「明日のエサ キミだから」あらすじ
バケモノに与えるエサは生きた人間。
誰が生き残り誰が食べられてしまうのか?
生き残りをかけたサバイバルゲームの結末は?
キレイゴト?そんなもんバケモノにでも食わせとけ!命の価値決め学園サバイバル!!ルールはただ一つ。一日一人がバケモノのエサになる。学園カースト最下層主人公は毎日エサに指名されながらも生き残ることができるのか!?命の価値決め学園サバイバル、激動の第2巻!ルールは一つ、一日一人がバケモノのエサ。第1巻では、たくさん食べられましたがエサは補充されたので問題ありません。「エサになる」か、「戦う」か、どっちみち死ぬなら、戦っちゃう?舞台は学校から荒廃した街へーー!「1日1人が食べられる」そんなルールはなくなったけど、どこへ行ってもエサはエサ!バケモノがいるこの世界でやっとできた好きな人。だから、俺は童貞を捨てたい!「一日一人がバケモノのエサになる」ルールのない学園の外に踏み出したものの、辿り着いたのはバケモノを乗りこなす救世主・キングタオ大将軍の支配する国家「I.M.L」。言うことさえ聞けば安全で幸福な生活が保障されている。だけど、命令通りに生きるなら、エサになったほうがマシだ!
「明日のエサ キミだから」レビューと見るポイント
毎日一人が化け物の生贄になる設定なんですが、そもそも7人しかいない設定で物語はスタート。
エサになるのは時間の問題なのに、必死でエサを免れようとドタバタする展開が喜劇的だと感じました。
ただ化け物に食べられるときは以外にあっさりしているので、悲壮感がありませんし、目の前に死が迫っているのにハラハラドキドキ感が伝わってきません。

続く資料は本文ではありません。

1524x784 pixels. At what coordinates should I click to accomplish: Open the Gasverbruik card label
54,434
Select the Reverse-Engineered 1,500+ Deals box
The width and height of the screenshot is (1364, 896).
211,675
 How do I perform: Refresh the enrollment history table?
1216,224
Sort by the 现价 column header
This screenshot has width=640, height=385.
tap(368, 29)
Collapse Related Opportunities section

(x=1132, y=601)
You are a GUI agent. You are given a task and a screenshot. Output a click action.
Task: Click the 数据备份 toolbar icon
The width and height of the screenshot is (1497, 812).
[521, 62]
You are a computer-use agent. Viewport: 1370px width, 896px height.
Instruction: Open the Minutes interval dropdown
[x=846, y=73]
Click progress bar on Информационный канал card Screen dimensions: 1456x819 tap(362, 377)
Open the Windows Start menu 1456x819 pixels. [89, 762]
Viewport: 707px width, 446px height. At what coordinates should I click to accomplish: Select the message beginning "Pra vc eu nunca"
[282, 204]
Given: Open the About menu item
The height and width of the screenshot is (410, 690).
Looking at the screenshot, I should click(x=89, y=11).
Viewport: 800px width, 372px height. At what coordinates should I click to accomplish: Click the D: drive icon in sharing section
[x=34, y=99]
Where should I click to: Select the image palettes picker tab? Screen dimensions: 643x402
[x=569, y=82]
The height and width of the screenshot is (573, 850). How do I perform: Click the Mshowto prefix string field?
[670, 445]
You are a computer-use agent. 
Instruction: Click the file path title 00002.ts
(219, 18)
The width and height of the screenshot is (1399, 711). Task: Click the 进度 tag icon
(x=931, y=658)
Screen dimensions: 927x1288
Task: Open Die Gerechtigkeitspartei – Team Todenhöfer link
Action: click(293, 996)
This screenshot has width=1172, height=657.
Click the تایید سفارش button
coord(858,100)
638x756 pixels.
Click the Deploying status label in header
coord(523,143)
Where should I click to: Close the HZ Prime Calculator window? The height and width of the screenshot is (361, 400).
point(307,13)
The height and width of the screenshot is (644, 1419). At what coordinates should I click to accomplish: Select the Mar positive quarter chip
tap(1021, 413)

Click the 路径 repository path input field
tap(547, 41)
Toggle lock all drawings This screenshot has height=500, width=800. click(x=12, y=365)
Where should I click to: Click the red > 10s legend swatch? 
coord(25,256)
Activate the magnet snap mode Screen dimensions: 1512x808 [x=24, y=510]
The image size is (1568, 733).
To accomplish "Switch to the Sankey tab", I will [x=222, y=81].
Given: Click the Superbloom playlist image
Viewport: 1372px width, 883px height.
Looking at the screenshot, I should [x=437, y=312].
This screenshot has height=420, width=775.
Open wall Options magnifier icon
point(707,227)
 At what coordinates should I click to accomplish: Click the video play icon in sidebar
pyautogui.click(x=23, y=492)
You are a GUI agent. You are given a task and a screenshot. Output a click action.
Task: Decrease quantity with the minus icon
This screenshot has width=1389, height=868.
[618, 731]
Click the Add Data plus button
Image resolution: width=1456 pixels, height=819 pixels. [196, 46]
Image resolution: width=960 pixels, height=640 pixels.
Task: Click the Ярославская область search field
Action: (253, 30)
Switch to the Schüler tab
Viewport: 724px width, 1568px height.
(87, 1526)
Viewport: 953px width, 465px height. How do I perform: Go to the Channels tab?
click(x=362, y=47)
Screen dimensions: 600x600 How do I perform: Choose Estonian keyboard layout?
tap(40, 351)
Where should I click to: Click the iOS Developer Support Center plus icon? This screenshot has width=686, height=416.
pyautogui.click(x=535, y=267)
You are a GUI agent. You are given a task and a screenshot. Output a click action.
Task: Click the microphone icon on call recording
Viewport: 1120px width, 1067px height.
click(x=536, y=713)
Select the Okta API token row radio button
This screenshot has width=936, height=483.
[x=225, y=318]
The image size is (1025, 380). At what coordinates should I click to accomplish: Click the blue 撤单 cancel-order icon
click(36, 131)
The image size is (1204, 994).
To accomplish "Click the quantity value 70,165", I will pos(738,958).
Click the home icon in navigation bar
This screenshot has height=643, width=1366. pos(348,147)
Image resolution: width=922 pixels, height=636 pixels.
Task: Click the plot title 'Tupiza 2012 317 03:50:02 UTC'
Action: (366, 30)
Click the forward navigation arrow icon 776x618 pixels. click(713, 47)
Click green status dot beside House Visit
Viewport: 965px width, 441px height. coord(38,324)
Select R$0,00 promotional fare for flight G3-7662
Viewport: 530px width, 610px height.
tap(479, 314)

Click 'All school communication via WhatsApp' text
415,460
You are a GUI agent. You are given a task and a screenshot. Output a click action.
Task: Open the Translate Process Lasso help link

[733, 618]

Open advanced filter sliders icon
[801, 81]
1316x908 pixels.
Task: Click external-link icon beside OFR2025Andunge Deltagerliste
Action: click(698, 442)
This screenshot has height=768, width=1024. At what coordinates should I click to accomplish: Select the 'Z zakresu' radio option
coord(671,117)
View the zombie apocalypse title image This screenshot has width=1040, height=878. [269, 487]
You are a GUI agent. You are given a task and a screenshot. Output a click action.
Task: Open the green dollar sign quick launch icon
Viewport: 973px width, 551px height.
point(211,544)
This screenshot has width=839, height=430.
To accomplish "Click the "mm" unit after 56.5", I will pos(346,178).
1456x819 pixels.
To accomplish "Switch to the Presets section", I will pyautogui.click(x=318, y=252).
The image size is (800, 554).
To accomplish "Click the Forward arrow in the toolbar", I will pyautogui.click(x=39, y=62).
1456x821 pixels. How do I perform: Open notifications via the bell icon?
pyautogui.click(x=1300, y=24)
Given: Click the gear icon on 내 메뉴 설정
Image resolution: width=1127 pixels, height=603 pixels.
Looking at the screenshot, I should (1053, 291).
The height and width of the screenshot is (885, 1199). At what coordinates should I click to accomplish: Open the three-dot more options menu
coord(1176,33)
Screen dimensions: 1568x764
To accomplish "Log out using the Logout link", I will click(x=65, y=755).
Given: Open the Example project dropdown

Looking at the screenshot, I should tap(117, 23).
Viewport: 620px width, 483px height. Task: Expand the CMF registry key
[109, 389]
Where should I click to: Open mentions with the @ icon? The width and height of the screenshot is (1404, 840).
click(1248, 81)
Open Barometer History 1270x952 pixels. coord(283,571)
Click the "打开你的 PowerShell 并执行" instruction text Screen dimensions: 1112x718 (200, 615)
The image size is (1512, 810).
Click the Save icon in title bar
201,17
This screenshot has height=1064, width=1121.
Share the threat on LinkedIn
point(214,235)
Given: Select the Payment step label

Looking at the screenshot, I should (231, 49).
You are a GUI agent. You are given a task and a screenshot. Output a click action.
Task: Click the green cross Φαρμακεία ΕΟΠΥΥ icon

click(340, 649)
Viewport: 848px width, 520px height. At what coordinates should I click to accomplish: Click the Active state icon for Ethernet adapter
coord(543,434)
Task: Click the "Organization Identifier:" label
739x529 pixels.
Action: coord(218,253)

むしろコメディーっぽい描き方をしているのでホラー独特の恐ろしさがありません。
それがいいか悪いか別として独特の世界観を醸し出していると感じます。
ストーリーは至って単純で分かりやすく、スッと頭に入ってくるので、サクサク読み進められます。
この漫画程、結末はどうなるのか早く知りたくなる作品はそうそうないような気がしますね。
この謎の生物がなぜ生まれてきたのか?最後は退治されてしまうのか?誰が生き残るのか?
とにかく結末が凄く気になる作品です。
校舎から出られなくなったのは化け物の存在があるからで、残された7人の生徒たちは、化け物は1日一人を食べるとおとなしくなることに気が付きます。
力のない主人公は真っ先にエサの対象になるのですが、なんだかんだ言ってピンチをすり抜けます。
でも人数が少ないので、いつも死と隣り合わせであることに違いはありません。
主人公ともう一人の太った男のどちらかが明日食べられてしまう前の日、一人の女子に向かってセックスさせてくれとお願いします。
ちなみに二人とも童貞で、セックスした方が志願して明日食べられるという設定には思わず笑ってしまいました。
ホラーでありながら恐怖感が無いのは、ギャグみたいなところがあるからなんですね。
死と隣り合わせの本来なら青ざめて凍り付いて性欲など起こるはずもないのにと考えるのは僕だけでしょうか?
面白いことを考えつく作者だと思いました。
この作品は、人を食べる巨大な化け物の出現で秩序が壊れて、危機的状況に陥った時の人間のさまざまな行動が見るものに問いかける内容と僕は理解しています。
明日をも知れない絶望感の中で人間の尊厳をいかに保つことができて、生きることの大切さを訴えている作品ではないかと思います。
作品の中身は、絶望的な状況にもかかわらず、コミカルな描き方をしている箇所もあるので、読者にどんな状況になっても人間の尊厳を保つよう訴えているのではと思えます。
極限の状況下に置かれた人間の本性をコミカルな表現も交えて描いているので、深く考察すれば人間の在り方を問いかけていると感じます。
物語の内容は実に単純で分かりやすくなっているので、そのまま直に受け取る人、人間そのものの尊厳まで深堀する人さまざまな感じ方があるでしょう。
どちらが正解でどちらが不正解というものではありません。
この作品を通して何かを感じて貰えればそれだけでこの作品が存在する意味があるのではないでしょうか?
僕はこの作品の作者ではありませんが、作者だったらこの作品にそんな意味を込めて世に送り出したと思います。